Salahudeen Hussain, 16, is thought to be the youngest person to complete the gruelling Special Forces selection march known as the Fan Dance, in the Brecon Beacons, when he was 15.
Now Sal is preparing to be installed as the Lord Lieutenant’s Cadet, a role which will involve him accompanying the Queen’s representative in South Yorkshire, including during the ceremonies to mark Remembrance Day in his home town of Sheffield.
The cadet corporal is hoping to join the Royal Marines Reserve as an officer, and pass selection for the elite SBS Reserves, when he begins a degree in medicine after his sixth form studies at Birkdale School, in Sheffield. And he is considering applying to join as a regular officer in the future.
Sal said he has developed a keen interest in Muslim winners of the Victoria Cross (VC) medal and believes their stories would inspire youngsters if they were more widely known.
“I’ve had to do lot of digging myself,” he said.
Sal said: “I know a lot of young Muslim and Asian people in this country often feel a kind of a disconnect to things like the military.
“But I know that, if everyone knew how involved their ancestors and people like them were, they would want to join up and wouldn’t feel like they couldn’t.”
Sal joined the Sheffield detachment of the Royal Marines Cadets in 2018 as he began to study for his GCSEs.
He said: “I’d been bullied quite badly and I wasn’t really in a good spot but my dad found out about the cadets and he approached me about the idea.
“I didn’t want to go, I just hated it.

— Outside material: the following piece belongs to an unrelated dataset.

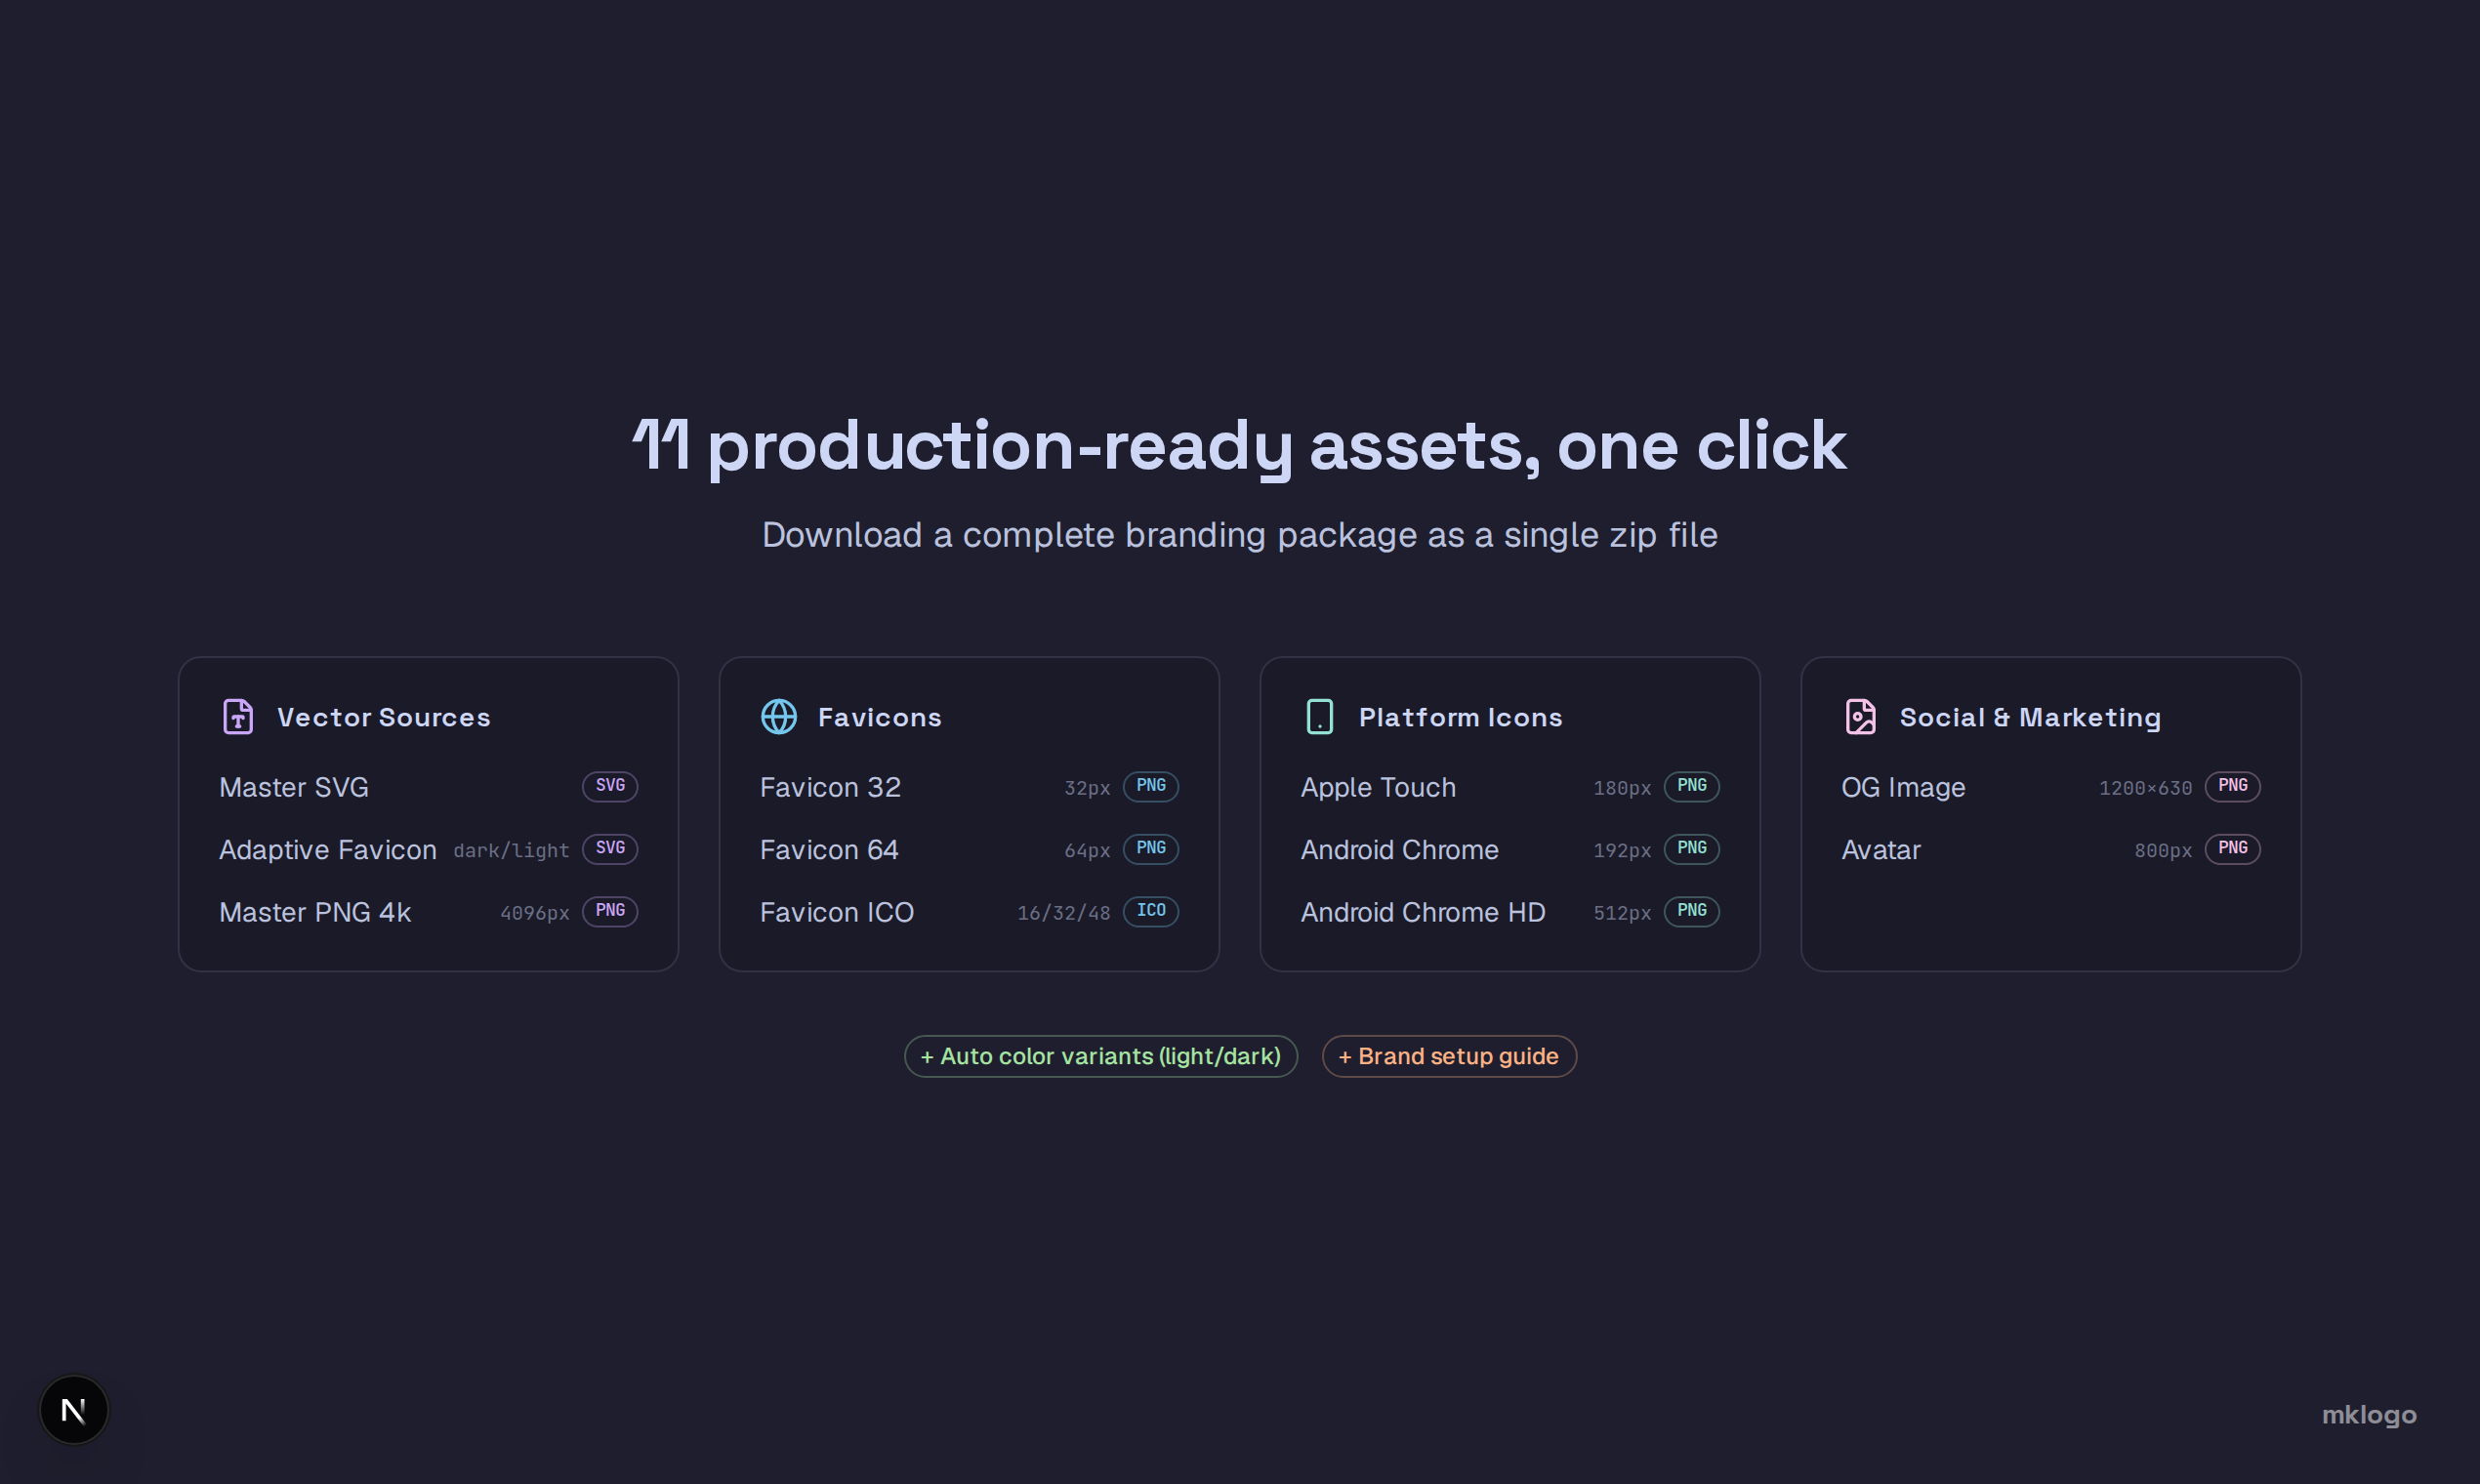Click the Social & Marketing image icon
2480x1484 pixels.
point(1861,717)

It was vastly outside of my comfort zone. But he sat me down and told me I was free to decide between going and going, so I decided to go.
“And, honestly, it was the best decision I ever made. The opportunities it has opened up for me have been immense.”
Sal is due to be formally appointed to his role as the Lord Lieutenant’s Cadet in a ceremony at Sheffield’s Endcliffe Hall, on Thursday.
And he is planning another fundraising adventure after his Fan Dance achievement earlier this year raised more than £6,500 for his cadet unit and SBSA (Special Boat Service Association).
Sheffield detachment commander, Sgt John Daley, praised Sal for his work to highlight the contribution of Muslim soldiers and said it was an important element of recruitment.
“I think he’s bringing it to the forefront,” he said. “It’s massively important that we remember people from across all society, and different backgrounds, who have supported Great Britain through the toughest times.
“I think it’s forgotten quite a lot.”